Also in the third embodiment, if the input voltage V _{i is} reduced to 10 V or less, the output voltage of 5 V cannot be obtained. When the input voltage V _{i is} decreased and

is smaller than the reference voltage V ₂ , the differential amplifier generates a voltage which is supplied to the binarization circuits 124 , 125 , 126 and 127 . All output signals of the binaryization circuits are at a high level. As a result, the output signals of the OR circuits 121 and 122 always become "high" as shown in Fig. 14 (a), whereby both switching elements 7 and 3 remain in the on state. The output signals of the AND circuits 120 and 123 always become "low", as shown in FIG. 14 (b), whereby the switching elements 4 and 8 are kept in the switched-off state. The pulse signals Φa and Φb that are input to the driver circuits 118 a ₀ and 118 b ₀ as shown in FIG. 14 (c) and (d) are the same as in FIG. 13. As shown in FIG. 14 (e) and (f ) shows, the amplitude of the pulse signals Φa and Φb of the driver circuits 118 a ₂ and 118 b _{1 changes} as a function of the control voltage V _s , and both switching elements 6 and 2 carry out the control resistance control. In this way it is achieved that when the input voltage V _i drops such that the required output voltage V _{0 is} not achieved, switch on both switching elements 3 and 7 , switch off both switching elements 4 and 8 , switching elements 1 and 2 alternately on and off switch and switch the switching elements 5 and 6 alternately on and off (all the switching elements mentioned are shown in Fig. 10) and thereby the capacitors C ₁ and C ₂ are loaded directly or alternately with the input voltage V _i . Since the charged energy is supplied to the smoothing capacitor C ₃ via the switching elements 2 and 6 , a decrease in the output voltage V ₀ associated with the drop in the input voltage V _i is prevented. The permissible input voltage range can be increased. Since the charging current flowing from the capacitors C ₁ and C ₂ to the capacitor C _{3 is} controlled by the lead resistance of the switching elements 2 and 6 , a suitable charging voltage is obtained, which also results in a suitable output voltage V ₀ .

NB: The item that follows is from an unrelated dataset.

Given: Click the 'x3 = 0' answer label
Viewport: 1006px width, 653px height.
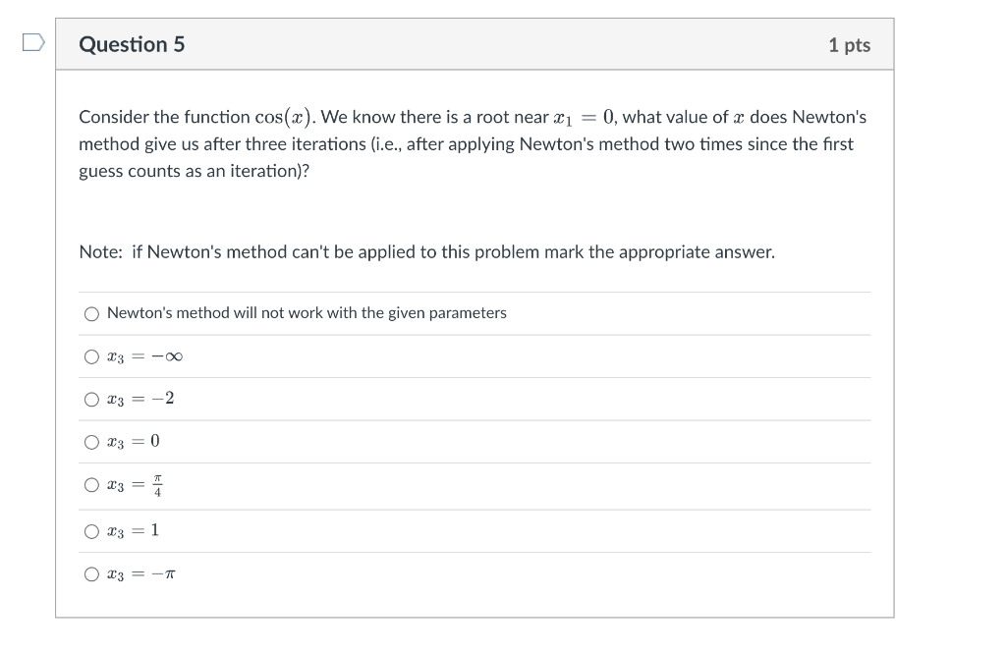Looking at the screenshot, I should [x=134, y=442].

It is advantageous to supply the energy of the smoothing capacitor C _{3 to} the load 11 after this energy has been supplied to a smoothing circuit consisting of a winding and a capacitor in order to eliminate peak noise.

In this embodiment, the lead resistance of the N-channel MOSFET transistor is controlled. The same effect is achieved when the lead resistance of the P-channel MOSFET transistor (switching elements 1 and 5 ) is controlled. In this case, the charging current of the capacitor C ₃ , but the capacitors C ₁ and C ₂ flowing in, is not controlled. It is also possible to control the resistances of several switching elements that switch on at the same time. Furthermore, in the second embodiment shown in FIG. 7, the switching elements 3 , 4 , 7 and 8 or only the switching elements 4 and 8 can be replaced by diodes.

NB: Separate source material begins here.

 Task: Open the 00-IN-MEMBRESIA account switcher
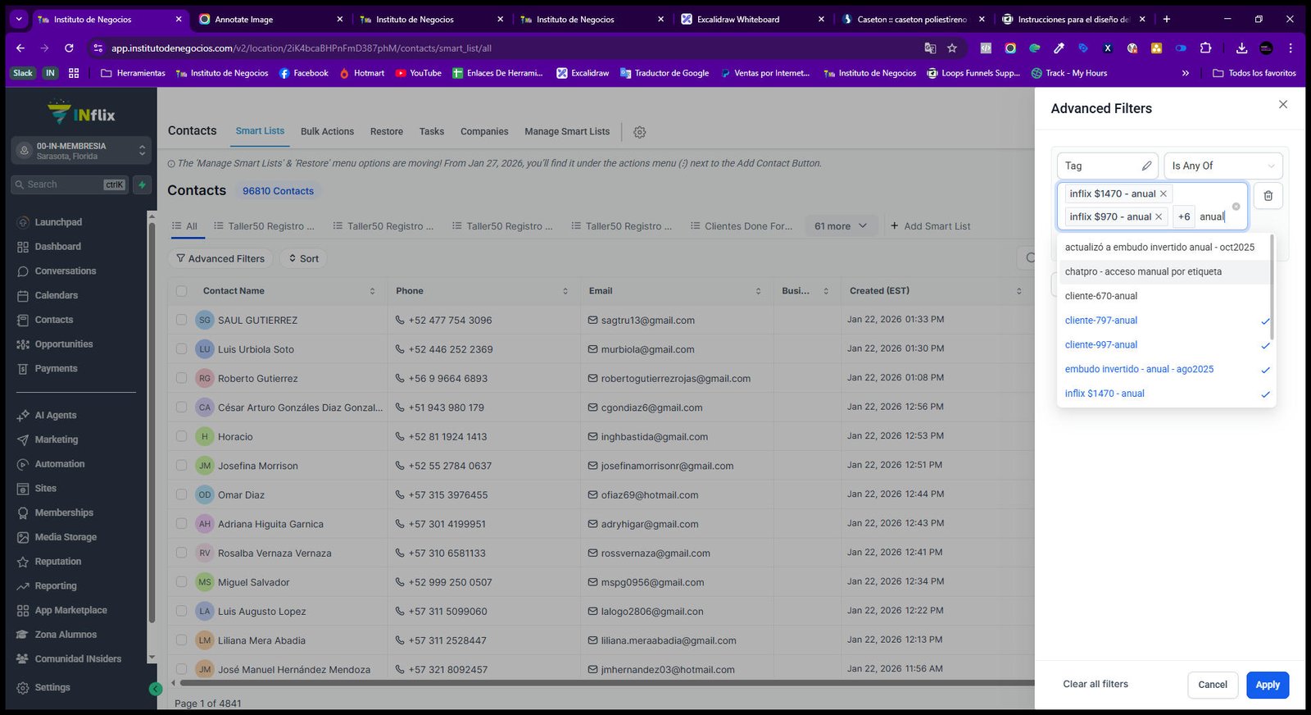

In the embodiment shown in FIG. 10, the first capacitors C ₁ and C _{2 are} charged with the voltage V _i at the point in time at which the input voltage V _{i is} reduced, and the second capacitor C ₃ is charged with the said charge. It is also possible to arrange an arrangement in which a switching element 9 is provided for amplification, as in the embodiment according to FIG. 5, and the capacitor C ₃ is charged directly with its input voltage V _i .

FIGS. 15 and 16 show a fourth embodiment. The embodiment shown in FIG. 15 is substantially the same as the embodiment with the circuit shown in FIG. 5. The circuit control unit shown in FIG. 16 differs slightly from the arrangement shown in FIG. 11, that is, the switching arrangements following the outputs of the differential amplifiers 116 and 119 and the output of the pulse generating circuits 114 are different. These parts are described below.

When the pulse generating circuit 114 outputs a pulse signal, it is supplied to the pulse splitting circuit 115 similar to that in the third embodiment and the AND circuit 130 . The pulse splitting circuit 115 outputs the pulse signals Φa and Φb, which are the same as those in the other embodiments. The pulse signal Φa is input to the driver circuits 138 a ₀ and 138 a ₁ , and the pulse signal Φb is input to the driver circuits 138 b ₀ and 138 b ₁ . The output signal of the differential amplifier 119 is fed to the AND circuit 130 , and its output signal is input to the driver circuit 138 c. The output signal of the differential amplifier 116 is input to a first control voltage circuit 117 and a second control voltage circuit 131 . The first control voltage circuit 117 outputs the required control voltage V _s , which controls the resistance of the MOSFET transistor of the respective switching elements 2 and 6 .

The control voltage V _s is input into the respective driver circuit 138 a ₁ and 138 b ₁ . The second control voltage circuit 131 outputs a control voltage V _so and operates in the same way as the control voltage circuit 117 . The control voltage V _so is input into the driver circuit 138 c. The from the driver circuit 138 output a ₁ pulse signal .phi.a ₁ is supplied to the switching element 6 of the dri berschaltung 138 a ₀ output pulse signal .phi.a 4 and 7 supplied to the switching elements, and the inverted pulse signal is supplied to the switching element. 1 The pulse signal φ b output by the driver circuit 138 b ₀ is supplied to the switching elements 3 and 8 , and the inverted pulse signal is supplied to the switching element 5 . The output from the driver circuit 138 b ₁ bene pulse signal Φ b is supplied to the switching element 2 . The AND circuit 130 inputs a pulse signal into the driver circuit 138 c by passing the output pulse of the pulse generating circuit 114 , which is generated on the basis of the output signal of the differential amplifier 119 , through the driver circuit 138 c when the input voltage V _{i is} lower than the reference voltage V ₂ . The c coming from the driver circuit 138 øC pulse signal is supplied to the switching element. 9 The driver circuits 138 a ₁ , 138 b ₁ and 138 c change the amplitude of the input pulse signal in accordance with the high / low state of the control voltage V _s and V _so to a larger or smaller value.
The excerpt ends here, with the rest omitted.